Afghanistan: molto più di mille papaveri rossi

Partendo dal presupposto che la vittoria si persegue ottimizzando non solo la conduzione delle operazioni sul campo, ma anche la gestione del dopoguerra, ora che si avvicina sempre di più il ritiro occidentale dall’Afghanistan, è giusto domandarsi sul futuro del Paese e su gli effetti che potrebbe avere a livello sistemico la nascita di un’altra zona grigia, “status” del quale gode tutt’ora la Somalia.

L’attuale condizione politica, sociale ed economica dell’Afghanistan lascia presagire la nascita del primo narco-state.

Gli alti graduati della coalizione ISAF ed i funzionari afgani (non corrotti) hanno provato a collaborare per sradicare le piantagioni di papavero da oppio con programmi governativi, riuscendoci solo per il 6%.

Impresa difficile se si pensa che molto più di 75.000 ettari di terreno è attualmente dedicato al papavero, unica fonte di sostentamento per molti poveri contadini e business di oltre 200 milioni di dollari l’anno per i talebani… e non solo.

Il Paese ha assistito negli ultimi due anni ad una completa riconversione della sua economia che si basa ora quasi solamente sul traffico di eroina gestito da una cooperativa formata da capi talebani locali, semplici trafficanti, funzionari governativi, uomini della polizia ed alcuni leader dell’Alleanza del Nord.

Questi ultimi, che contano uomini nel governo di Karzai, si sono da poco riconciliati con i vecchi nemici talebani.
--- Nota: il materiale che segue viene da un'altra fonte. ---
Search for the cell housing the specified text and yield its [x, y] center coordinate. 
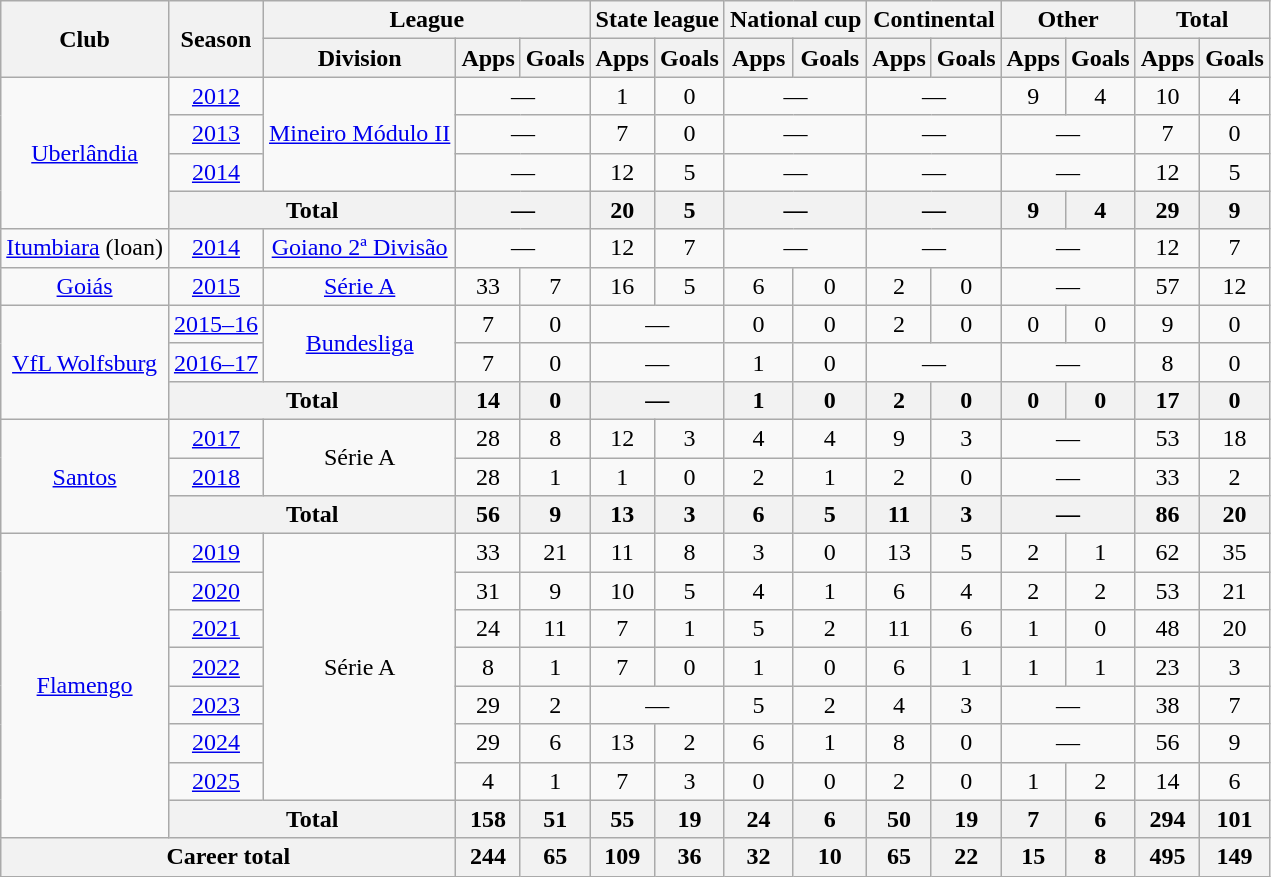
2021 [216, 629]
2025 [216, 781]
17 [1167, 400]
2020 [216, 591]
2015–16 [216, 324]
31 [488, 591]
35 [1235, 553]
Club [85, 39]
294 [1167, 819]
149 [1235, 857]
23 [1167, 667]
Itumbiara (loan) [85, 248]
Other [1068, 20]
51 [555, 819]
2012 [216, 96]
Bundesliga [359, 343]
62 [1167, 553]
32 [758, 857]
2018 [216, 477]
2023 [216, 705]
50 [899, 819]
244 [488, 857]
National cup [795, 20]
2015 [216, 286]
86 [1167, 515]
Goiano 2ª Divisão [359, 248]
57 [1167, 286]
15 [1033, 857]
Uberlândia [85, 153]
State league [657, 20]
VfL Wolfsburg [85, 362]
Mineiro Módulo II [359, 134]
16 [622, 286]
Continental [934, 20]
2017 [216, 438]
158 [488, 819]
36 [690, 857]
2022 [216, 667]
22 [966, 857]
38 [1167, 705]
2016–17 [216, 362]
2019 [216, 553]
2013 [216, 134]
League [426, 20]
495 [1167, 857]
55 [622, 819]
2024 [216, 743]
Santos [85, 476]
Flamengo [85, 686]
Goiás [85, 286]
109 [622, 857]
Division [359, 58]
Career total [228, 857]
48 [1167, 629]
101 [1235, 819]
Season [216, 39]
18 [1235, 438]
Sono i talebani e i signori della guerra del Nord che si spartiscono il grosso del lavoro.

I primi incoraggiano gli agricoltori a coltivare il papavero, provvedendo alle prime spese economiche ed alla protezione, poi ricomprano tutto il prodotto e lo trasformano in una delle 500 raffinerie clandestine sparse nel Paese.

Infine i capi locali, dietro pagamento, scortano i convogli esportando l’eroina attraverso il Pakistan e l’Iran. E pensare che fino a due anni fa i talebani pretendevano solo una tassa islamica del 10% sulle previsioni del raccolto.

Ultimamente poi grazie alla collaborazione dei Leaders del Nord possono usufruire anche dei territori di Turkmenistan, Uzbekistan e Tagikistan per raggiungere il mercato principale: l’Europa.

Un’evoluzione del loro ruolo nel narcotraffico da esattori a gestori della completa catena.

La droga è punta dell’export e bene di vitale importanza per l’Afghanistan e la Jihad da quando la primavera araba ha assorbito la maggior parte del flusso dei finanziamenti provenienti dai Paesi arabi che simpatizzano per la causa.

Eppure il ricavo annuale della vendita di più di 380 tonnellate di eroina non compra solo armi e la fedeltà di nuovi miliziani ma anche ville e macchine costose per i Leaders taliban più importanti che dividono il lusso in quartieri ricchi con l’establishment pachistano.

Clausewitz sosteneva che per vincere il nemico è necessario colpire il suo centro di gravità, ossia il punto da dove tutto ha inizio, da dove fuoriesce linfa vitale in modo da renderlo impossibilitato a proseguire il combattimento.

In questo caso l’obbiettivo principale è rappresentato dai campi di papaveri da oppio e l’Occidente non solo ha fallito il suo compito ma ha rafforzato il suo nemico permettendo che la corruzione dilagasse sotto il governo di Hamid Karzai.